• Set task: Print the lines from the line with "is (1050, 2153)." up to and including the line with "Find the location of a particular element.", reproducing each one exactly.

• Entries shown:
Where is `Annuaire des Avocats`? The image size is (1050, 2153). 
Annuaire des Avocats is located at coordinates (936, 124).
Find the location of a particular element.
==
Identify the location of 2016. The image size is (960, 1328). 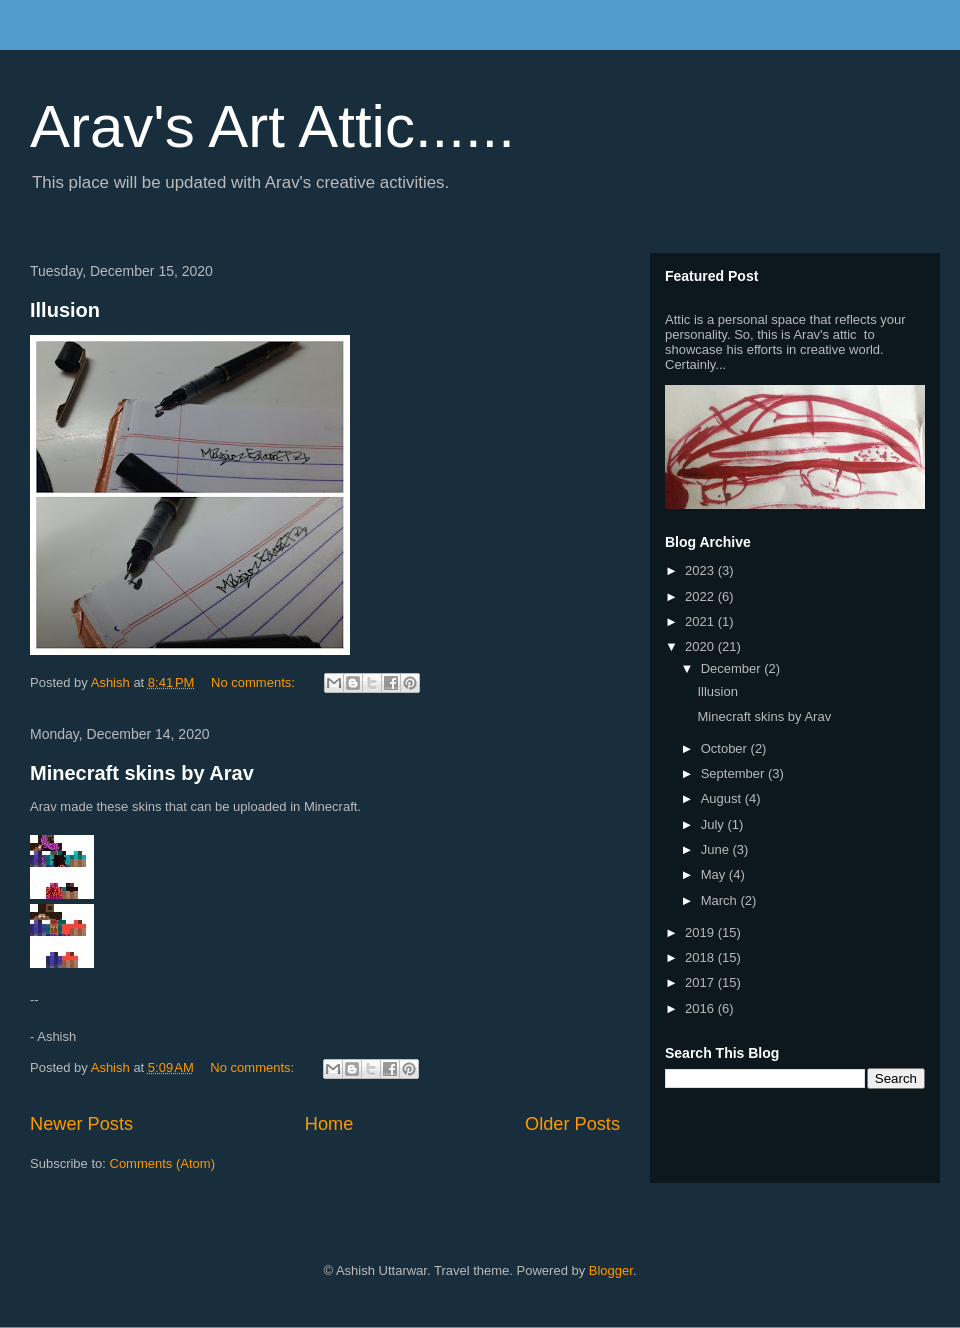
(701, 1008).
...
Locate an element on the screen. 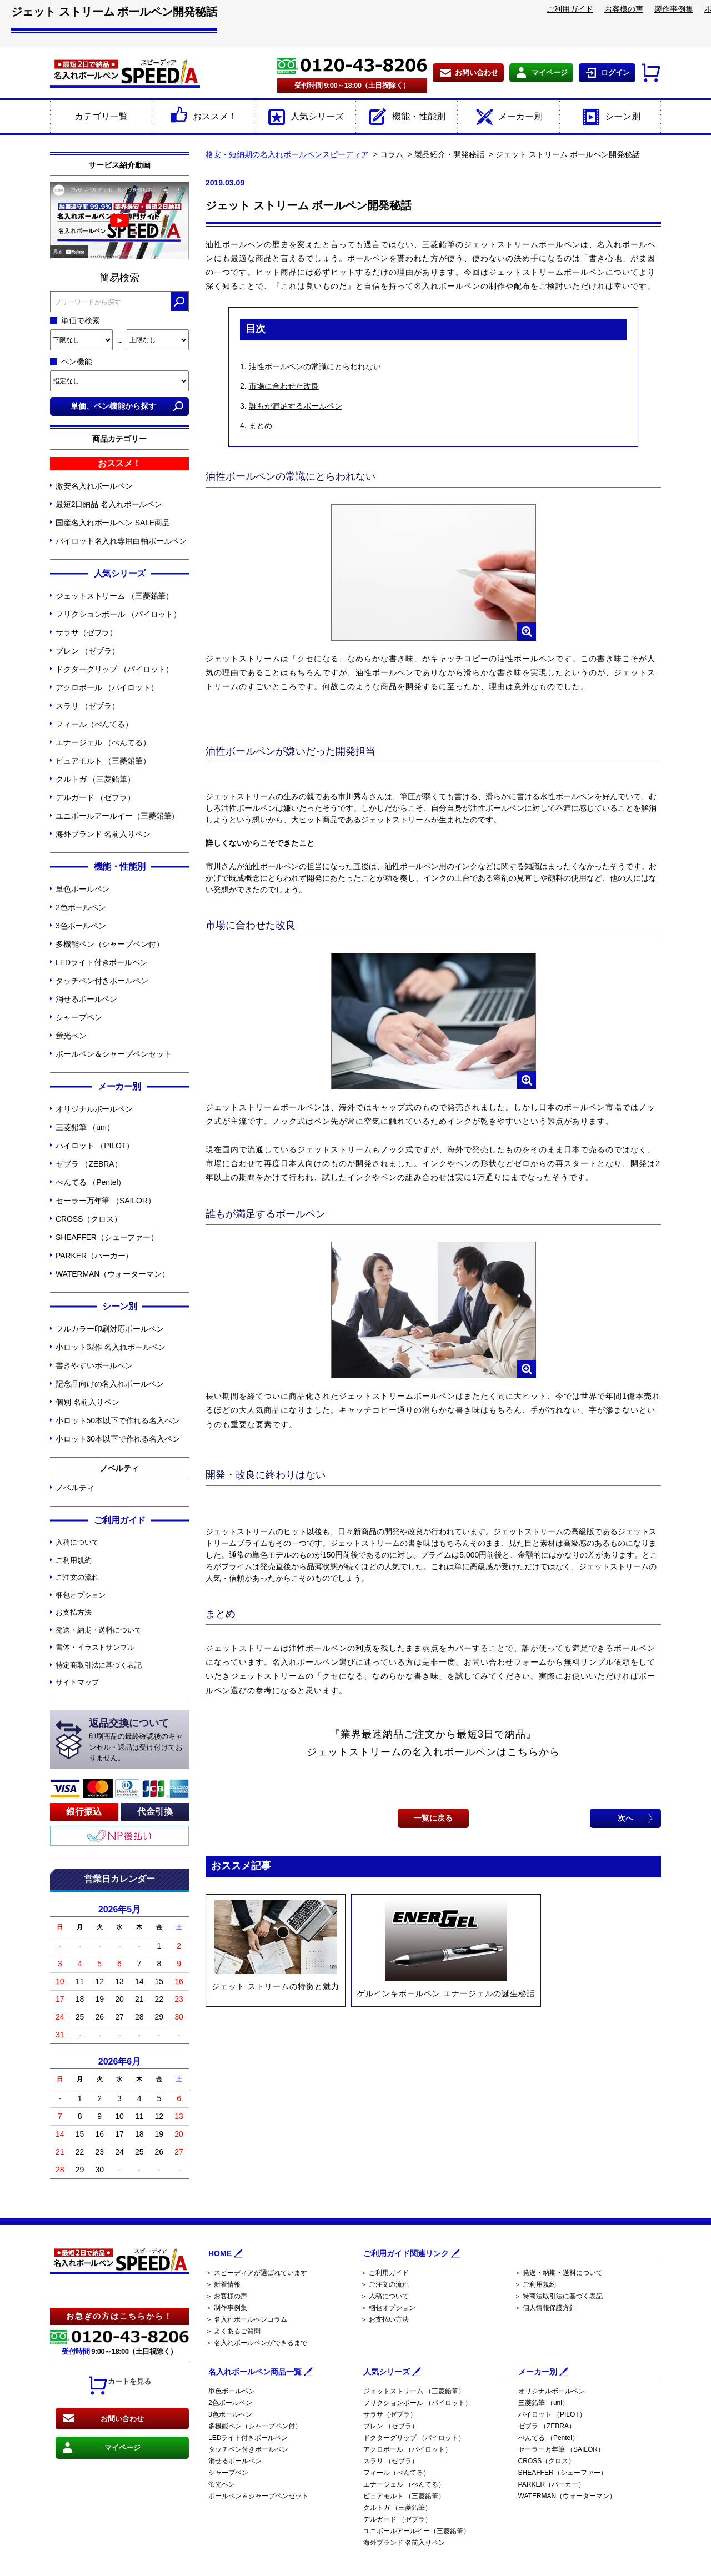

• Exercise output:
Where is `Annuaire des Avocats`? The image size is (1050, 2153). 
Annuaire des Avocats is located at coordinates (936, 124).
Find the location of a particular element.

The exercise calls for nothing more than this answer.